YOUR INSTRUCTIONS: Take the lines below between the one holding "Gedichte: Barock (55, 999)" and the one holding "Wolfram|Alpha (128, 1966)", inclusive, and copy them exactly. Add nothing.

Stored items
=== Section Start ===

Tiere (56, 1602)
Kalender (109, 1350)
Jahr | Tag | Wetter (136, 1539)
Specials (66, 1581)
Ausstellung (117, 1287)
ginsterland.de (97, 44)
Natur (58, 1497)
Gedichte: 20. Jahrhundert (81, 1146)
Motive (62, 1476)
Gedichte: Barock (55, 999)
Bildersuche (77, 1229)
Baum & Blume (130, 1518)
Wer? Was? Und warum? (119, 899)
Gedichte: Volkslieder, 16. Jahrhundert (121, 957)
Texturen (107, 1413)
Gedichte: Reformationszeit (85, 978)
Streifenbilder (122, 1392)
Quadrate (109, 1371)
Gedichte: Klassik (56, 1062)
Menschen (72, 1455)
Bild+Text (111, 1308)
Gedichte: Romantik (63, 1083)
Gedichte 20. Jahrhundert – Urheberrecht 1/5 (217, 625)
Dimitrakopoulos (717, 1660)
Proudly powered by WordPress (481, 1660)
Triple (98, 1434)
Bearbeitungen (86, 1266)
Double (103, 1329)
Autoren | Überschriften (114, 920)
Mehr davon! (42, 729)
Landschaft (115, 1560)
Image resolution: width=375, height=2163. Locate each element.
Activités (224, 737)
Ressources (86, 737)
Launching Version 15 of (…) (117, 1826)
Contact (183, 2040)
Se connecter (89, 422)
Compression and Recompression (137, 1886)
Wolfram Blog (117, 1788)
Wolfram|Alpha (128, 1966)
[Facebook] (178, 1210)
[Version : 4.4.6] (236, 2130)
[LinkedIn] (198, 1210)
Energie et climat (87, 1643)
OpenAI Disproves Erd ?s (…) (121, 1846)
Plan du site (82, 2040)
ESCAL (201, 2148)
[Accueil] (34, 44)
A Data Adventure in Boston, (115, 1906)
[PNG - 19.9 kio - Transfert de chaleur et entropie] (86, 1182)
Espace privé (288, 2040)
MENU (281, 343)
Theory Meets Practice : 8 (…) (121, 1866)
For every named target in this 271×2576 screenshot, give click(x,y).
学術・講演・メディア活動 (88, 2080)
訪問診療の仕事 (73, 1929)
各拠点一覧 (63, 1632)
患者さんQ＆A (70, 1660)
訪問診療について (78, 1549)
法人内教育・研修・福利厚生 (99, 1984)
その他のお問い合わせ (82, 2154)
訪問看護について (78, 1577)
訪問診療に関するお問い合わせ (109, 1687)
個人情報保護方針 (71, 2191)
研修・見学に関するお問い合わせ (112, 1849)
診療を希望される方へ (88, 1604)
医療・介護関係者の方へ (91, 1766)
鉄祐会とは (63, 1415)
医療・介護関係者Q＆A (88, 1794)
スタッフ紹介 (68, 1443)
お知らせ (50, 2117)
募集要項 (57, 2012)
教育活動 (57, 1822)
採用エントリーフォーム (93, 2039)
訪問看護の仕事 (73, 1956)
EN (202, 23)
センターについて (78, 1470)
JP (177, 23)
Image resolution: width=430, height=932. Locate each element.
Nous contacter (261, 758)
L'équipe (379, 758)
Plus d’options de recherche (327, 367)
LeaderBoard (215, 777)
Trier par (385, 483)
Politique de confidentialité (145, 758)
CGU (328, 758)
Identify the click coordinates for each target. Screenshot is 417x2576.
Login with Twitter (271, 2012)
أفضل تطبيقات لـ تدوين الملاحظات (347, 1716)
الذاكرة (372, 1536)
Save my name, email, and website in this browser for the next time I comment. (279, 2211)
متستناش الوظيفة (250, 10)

=== Section End ===

WRITTEN SOLUTION:
Gedichte: Barock (55, 999)
Bildersuche (77, 1229)
Baum & Blume (130, 1518)
Wer? Was? Und warum? (119, 899)
Gedichte: Volkslieder, 16. Jahrhundert (121, 957)
Texturen (107, 1413)
Gedichte: Reformationszeit (85, 978)
Streifenbilder (122, 1392)
Quadrate (109, 1371)
Gedichte: Klassik (56, 1062)
Menschen (72, 1455)
Bild+Text (111, 1308)
Gedichte: Romantik (63, 1083)
Gedichte 20. Jahrhundert – Urheberrecht 1/5 (217, 625)
Dimitrakopoulos (717, 1660)
Proudly powered by WordPress (481, 1660)
Triple (98, 1434)
Bearbeitungen (86, 1266)
Double (103, 1329)
Autoren | Überschriften (114, 920)
Mehr davon! (42, 729)
Landschaft (115, 1560)
Image resolution: width=375, height=2163. Locate each element.
Activités (224, 737)
Ressources (86, 737)
Launching Version 15 of (…) (117, 1826)
Contact (183, 2040)
Se connecter (89, 422)
Compression and Recompression (137, 1886)
Wolfram Blog (117, 1788)
Wolfram|Alpha (128, 1966)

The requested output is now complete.